• _REQUIRED ACTION_: Copy nothing but the lines from the one containing "Task: Click the orange" through the last line of the entries below, exactly as written and without pictures.

• _RECORDED DATA_:
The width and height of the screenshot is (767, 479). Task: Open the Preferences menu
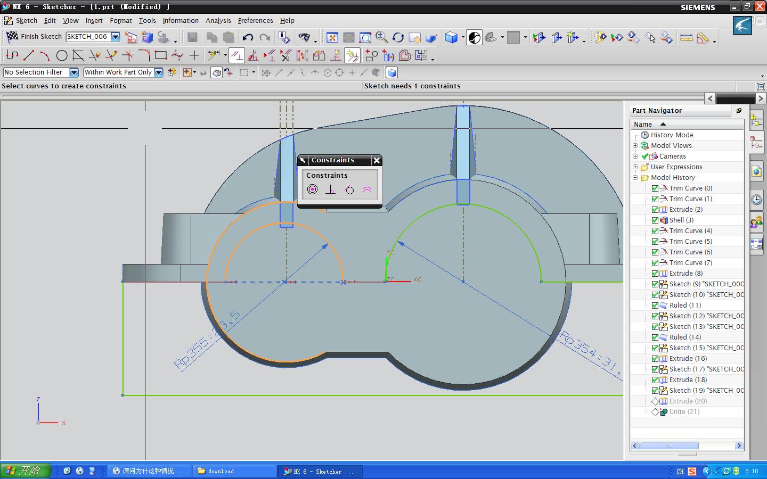tap(255, 21)
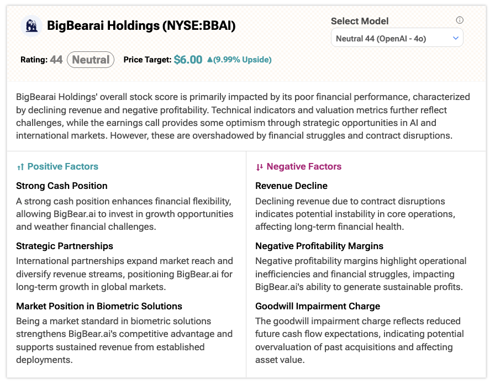This screenshot has width=495, height=390.
Task: Click the Positive Factors arrows icon
Action: (x=20, y=167)
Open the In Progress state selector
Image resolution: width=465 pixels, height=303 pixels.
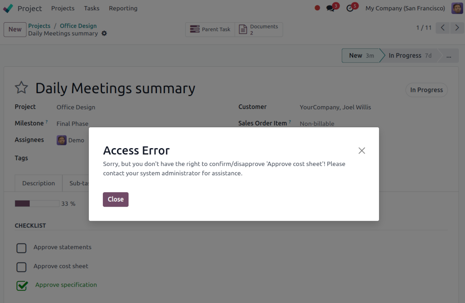[x=426, y=90]
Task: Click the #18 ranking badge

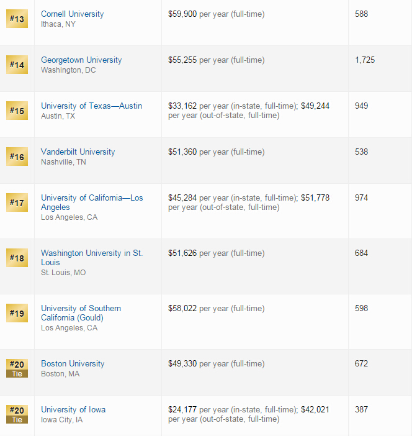Action: [x=17, y=258]
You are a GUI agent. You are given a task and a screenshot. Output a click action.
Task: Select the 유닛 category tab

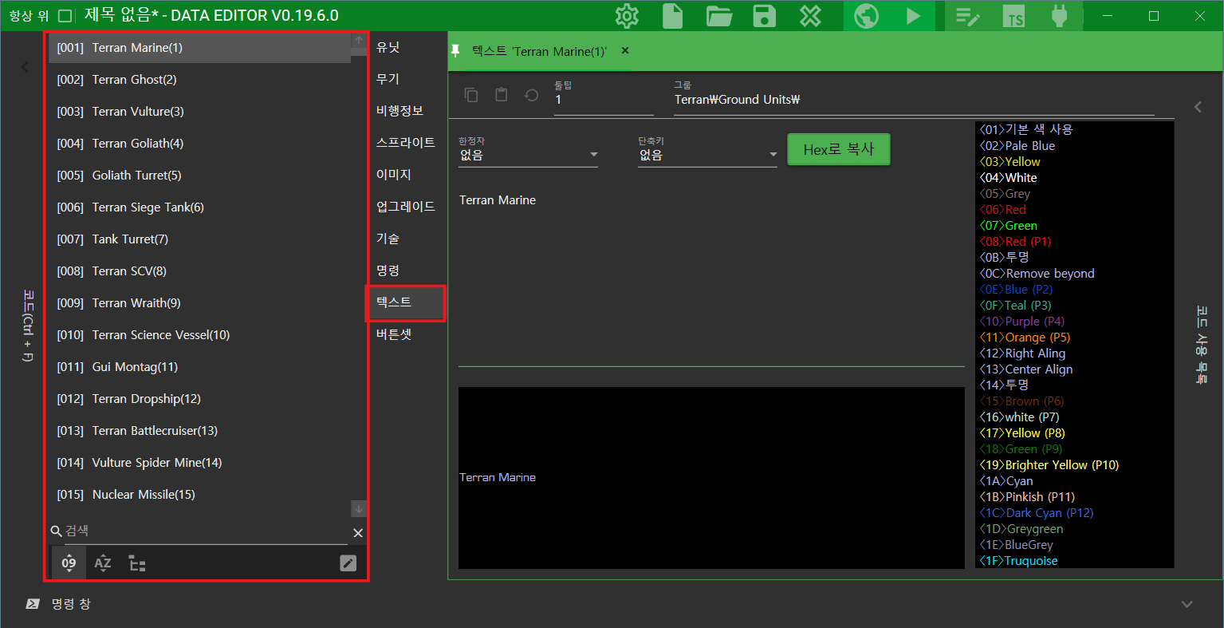388,47
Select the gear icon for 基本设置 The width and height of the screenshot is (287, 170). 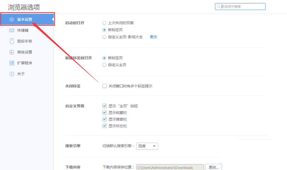(x=11, y=20)

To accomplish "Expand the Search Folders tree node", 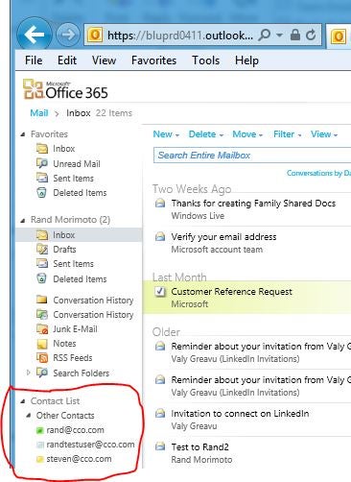I will tap(28, 373).
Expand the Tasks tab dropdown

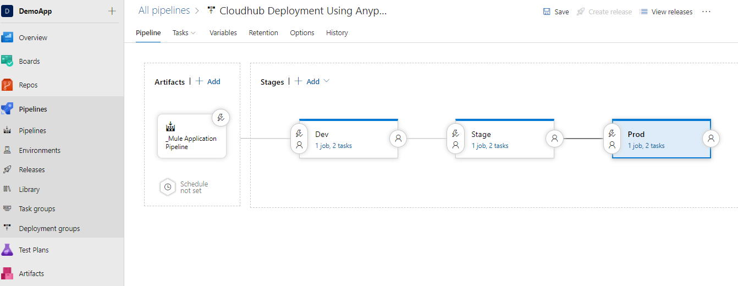pos(184,33)
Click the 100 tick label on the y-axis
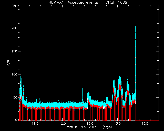This screenshot has width=164, height=131. tap(14, 74)
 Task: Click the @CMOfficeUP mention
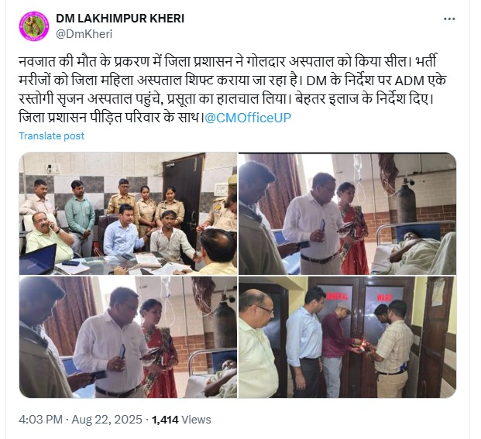coord(248,118)
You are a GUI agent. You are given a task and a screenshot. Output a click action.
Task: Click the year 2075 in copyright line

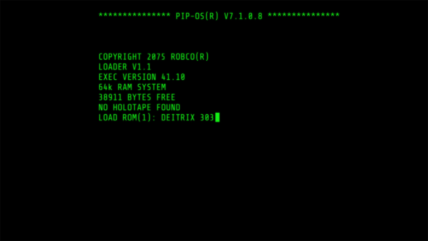tap(156, 57)
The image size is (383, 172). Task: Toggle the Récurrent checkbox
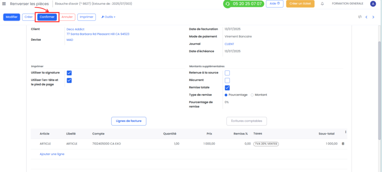point(227,80)
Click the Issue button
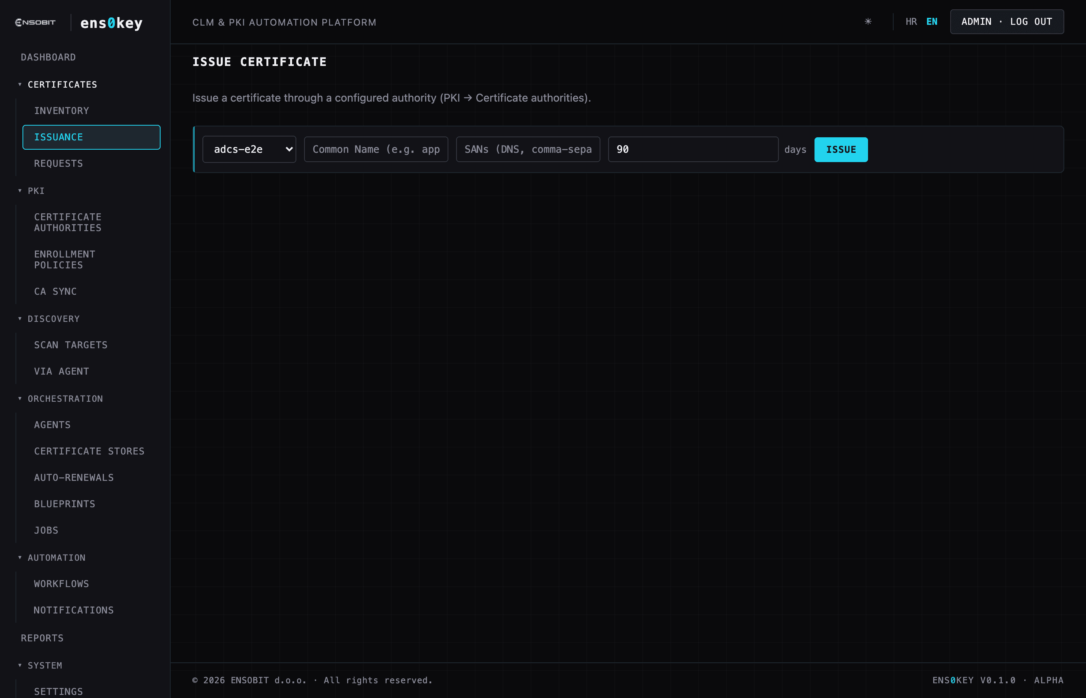 coord(841,149)
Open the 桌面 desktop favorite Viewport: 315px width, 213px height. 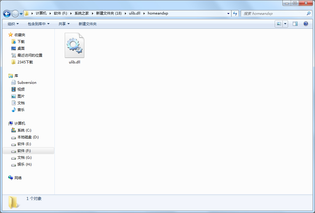(x=21, y=49)
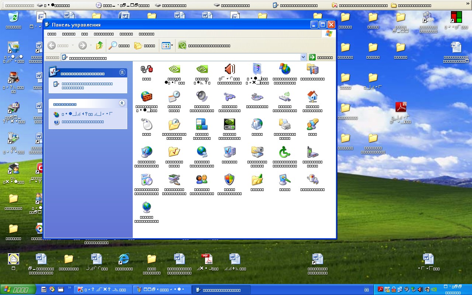Image resolution: width=472 pixels, height=295 pixels.
Task: Open the Date and Time calendar clock icon
Action: point(174,97)
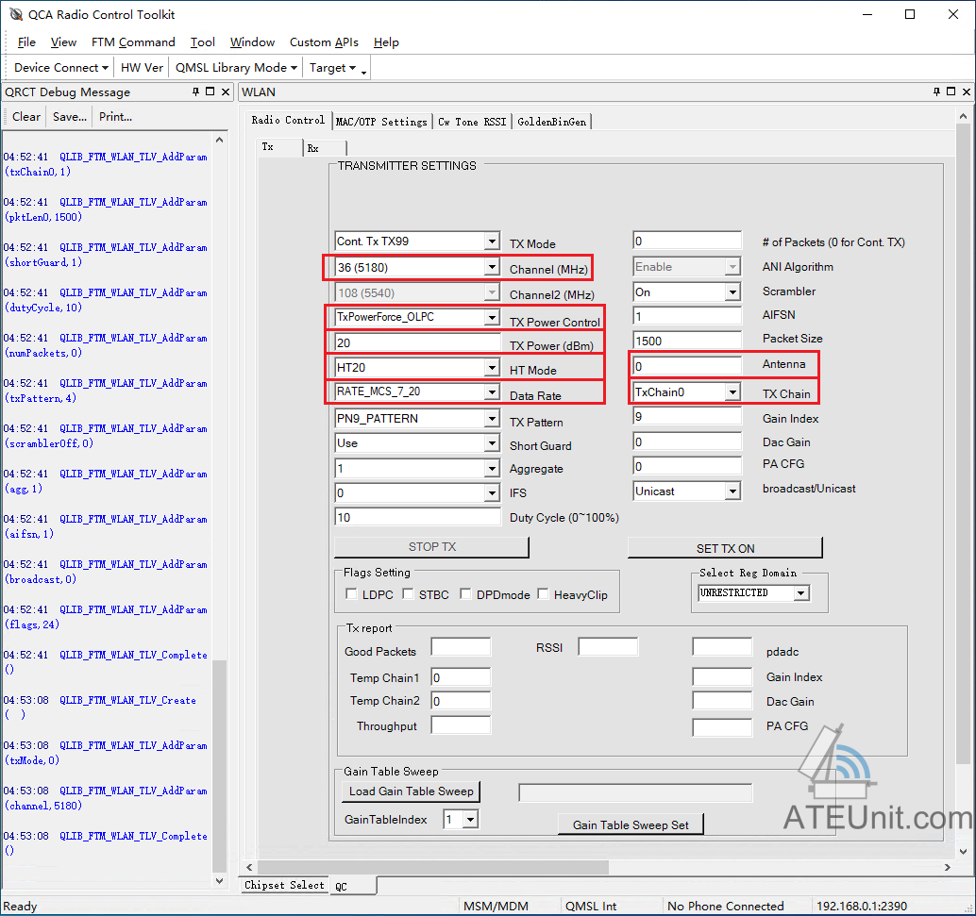Maximize the QRCT Debug Message panel
Screen dimensions: 976x916
[x=210, y=92]

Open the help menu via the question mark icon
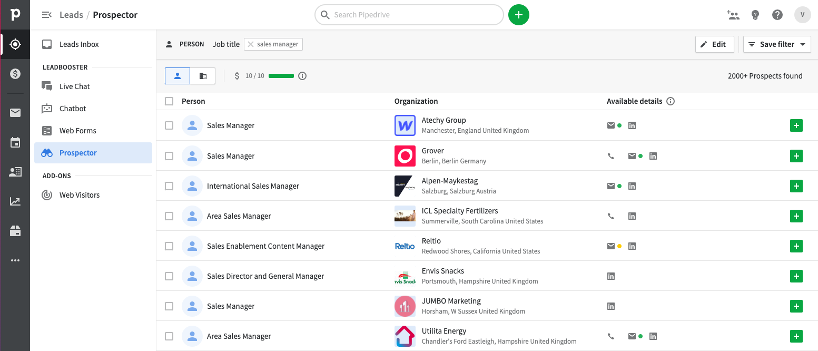tap(777, 15)
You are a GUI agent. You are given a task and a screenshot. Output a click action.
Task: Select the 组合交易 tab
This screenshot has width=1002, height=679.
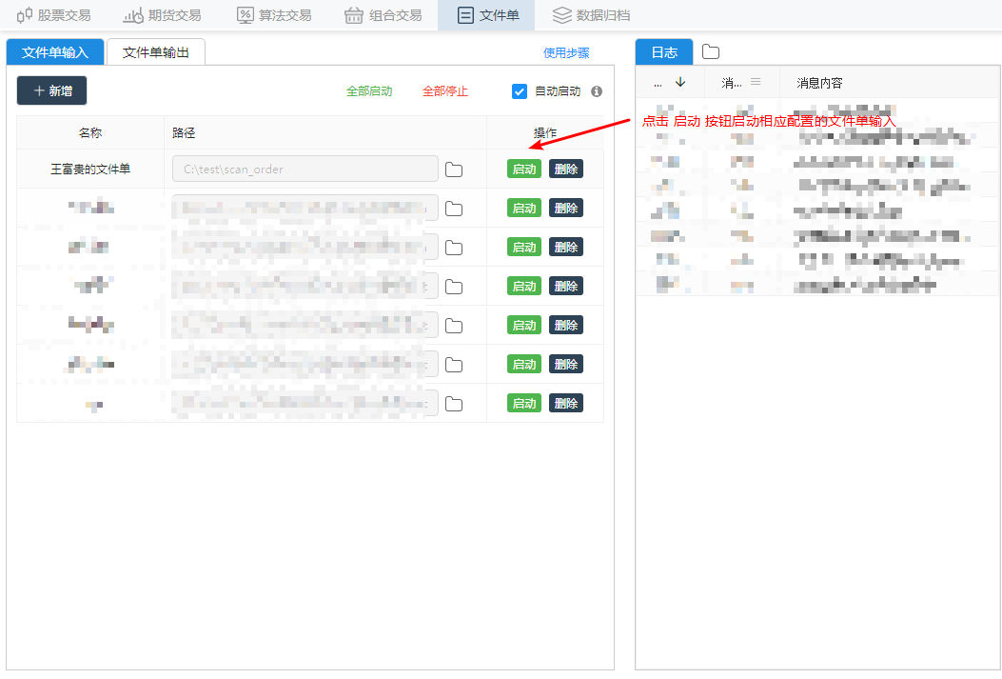[x=383, y=15]
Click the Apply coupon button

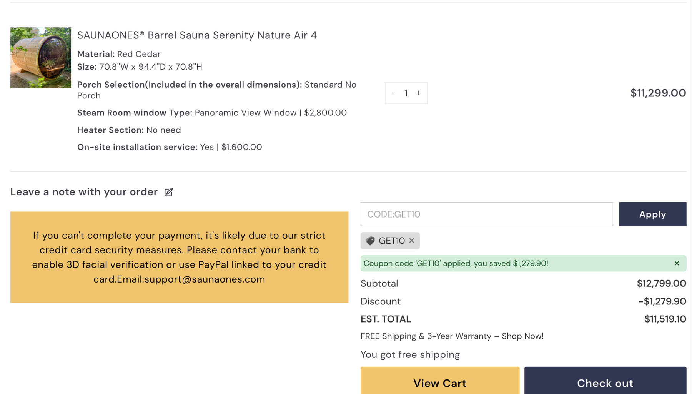tap(652, 214)
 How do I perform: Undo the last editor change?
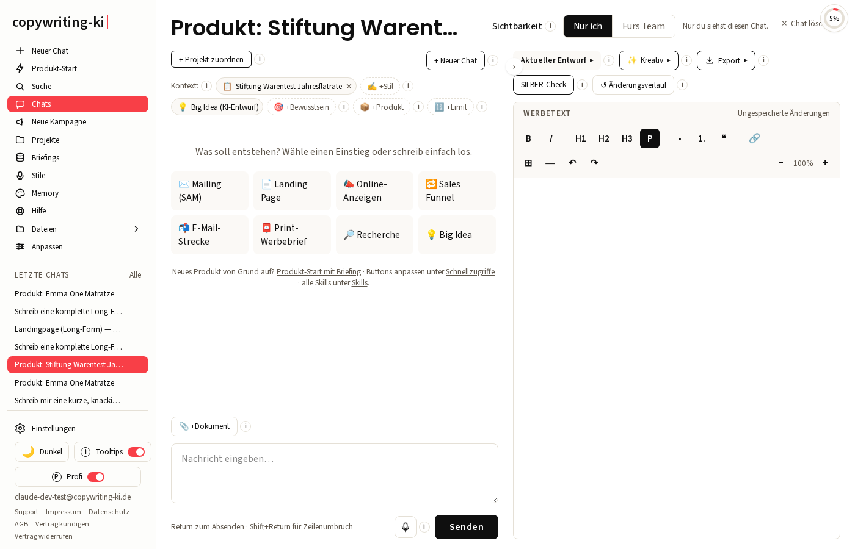572,163
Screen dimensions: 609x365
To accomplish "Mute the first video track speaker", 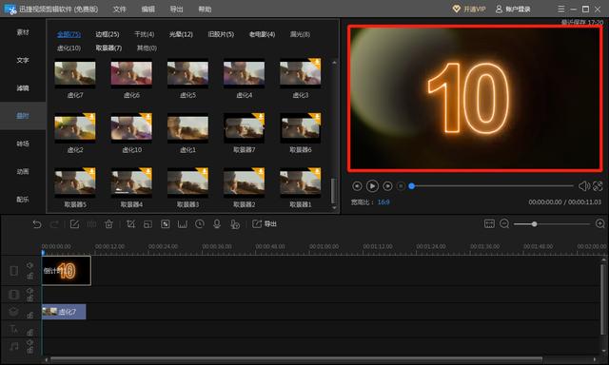I will click(29, 265).
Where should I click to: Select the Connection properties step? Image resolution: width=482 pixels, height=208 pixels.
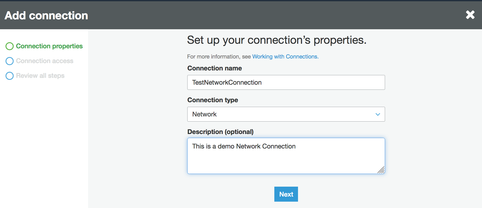coord(49,46)
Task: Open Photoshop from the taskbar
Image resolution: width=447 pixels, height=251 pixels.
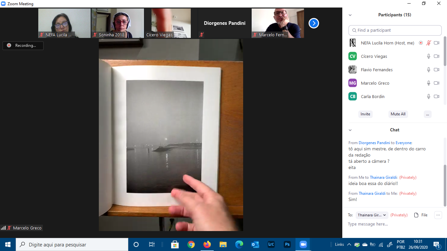Action: (x=287, y=244)
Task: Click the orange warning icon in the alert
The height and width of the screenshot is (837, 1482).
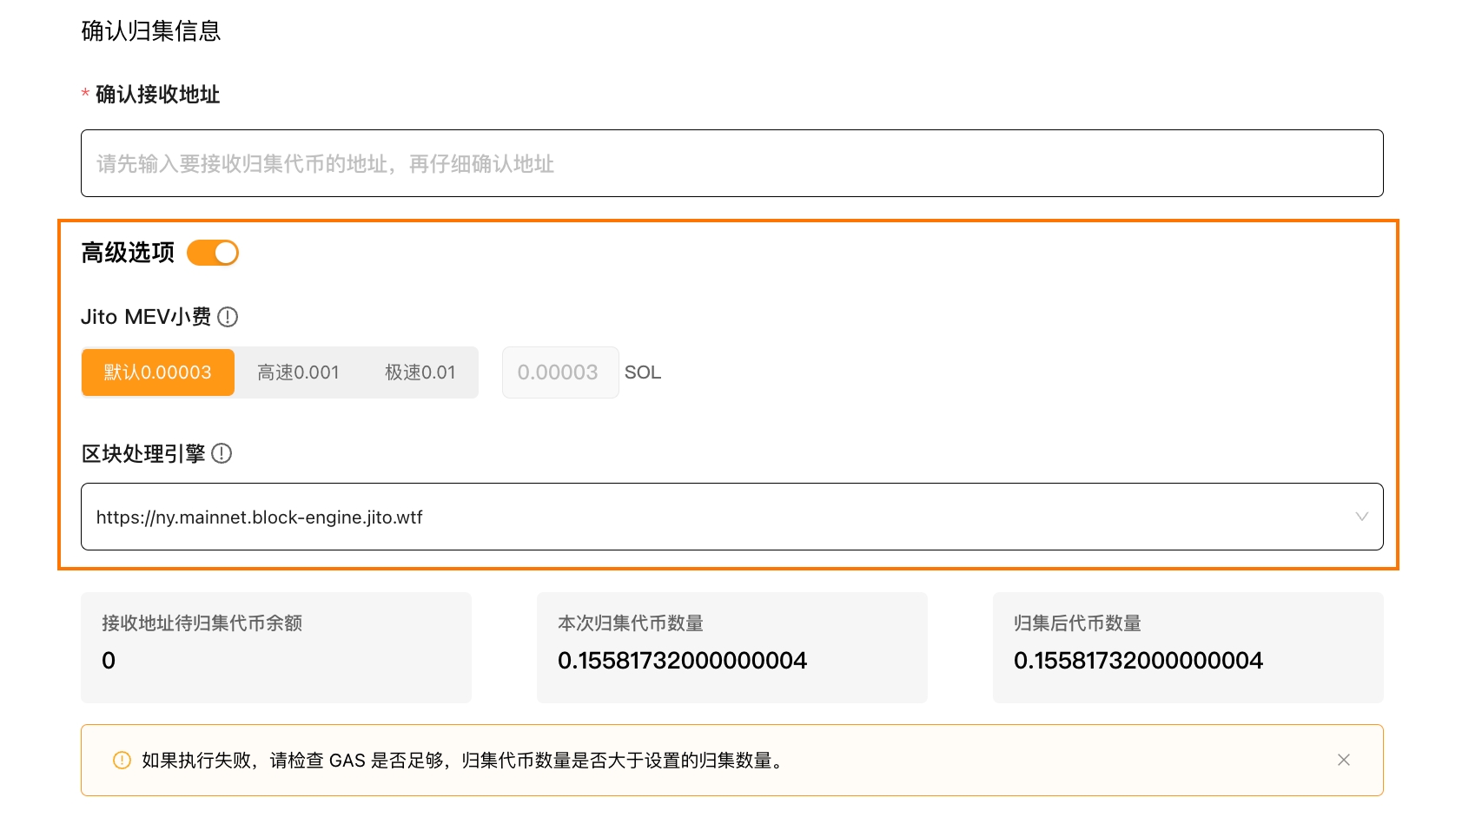Action: point(122,761)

• _OUTPUT OF THE EXERCISE_:
Task: Click the orange warning icon in the alert
The height and width of the screenshot is (837, 1482).
Action: point(122,761)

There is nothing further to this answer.